-- Written exercise --
Arrange the entries as a numbered list, starting at the line containing "You are a GUI" and ending at the line containing "(x=493, y=68)", skipping any blank lines. Leave the pictures out of your answer.

-- Element and text location data --
-------
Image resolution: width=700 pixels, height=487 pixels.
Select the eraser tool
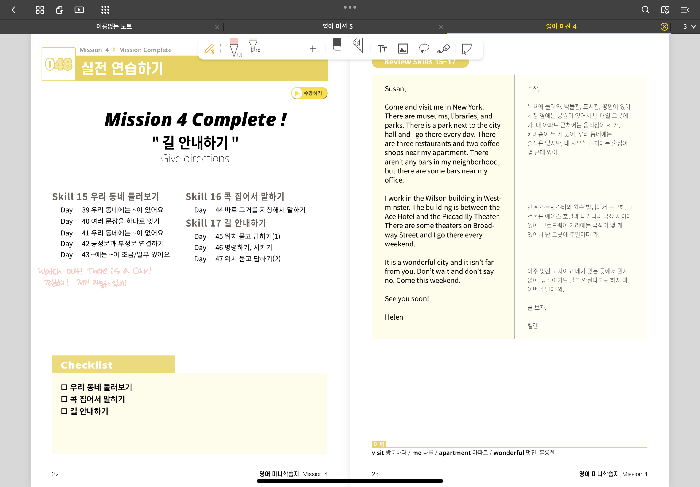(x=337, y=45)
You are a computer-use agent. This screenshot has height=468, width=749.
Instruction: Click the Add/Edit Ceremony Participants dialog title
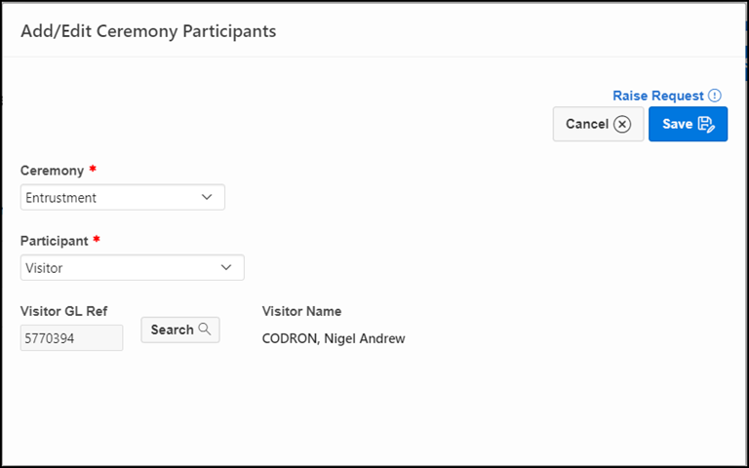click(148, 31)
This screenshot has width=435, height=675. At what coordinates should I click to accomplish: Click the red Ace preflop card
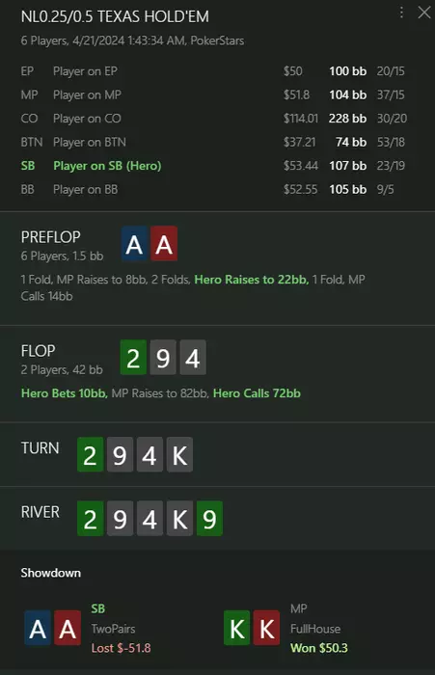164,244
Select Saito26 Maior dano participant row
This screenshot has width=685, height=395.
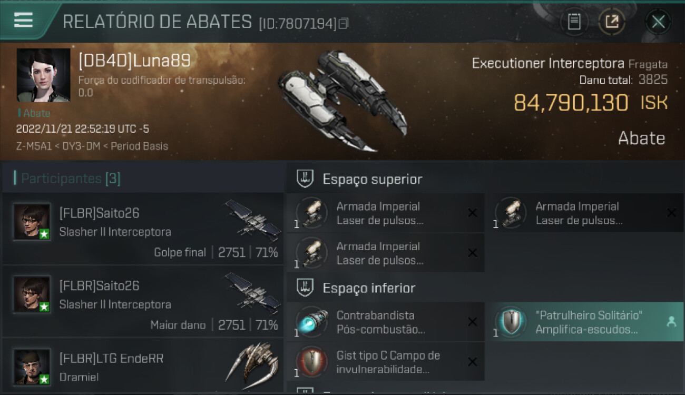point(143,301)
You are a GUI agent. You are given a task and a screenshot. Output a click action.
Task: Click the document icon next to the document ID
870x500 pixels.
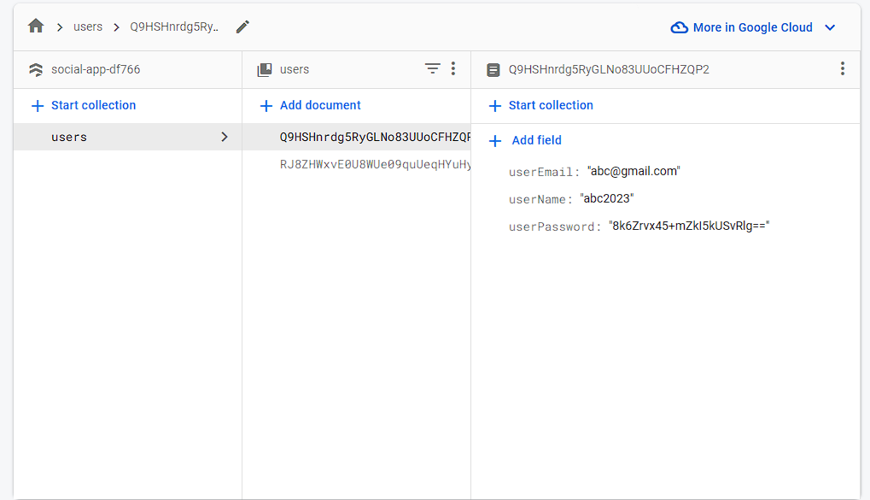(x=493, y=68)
-------
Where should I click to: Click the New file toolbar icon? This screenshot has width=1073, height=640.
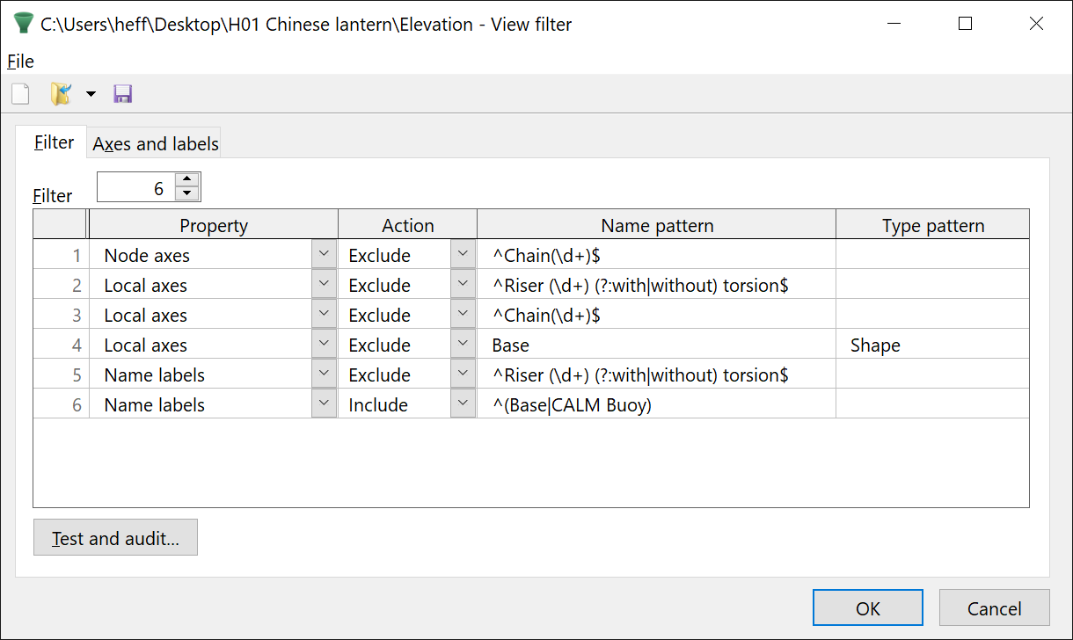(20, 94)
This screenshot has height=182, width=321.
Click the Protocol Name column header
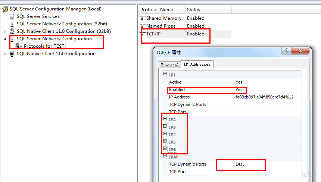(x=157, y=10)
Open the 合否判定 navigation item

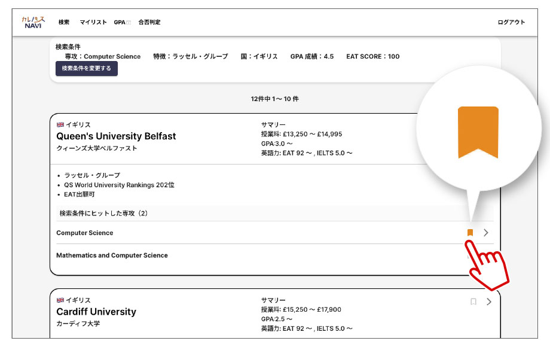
-------
-- Solution --
1. You are a GUI agent. You are given a task and a screenshot. Output a click action.
2. Task: Click the document icon next to the document ID
3. 870x500 pixels.
4. (x=493, y=68)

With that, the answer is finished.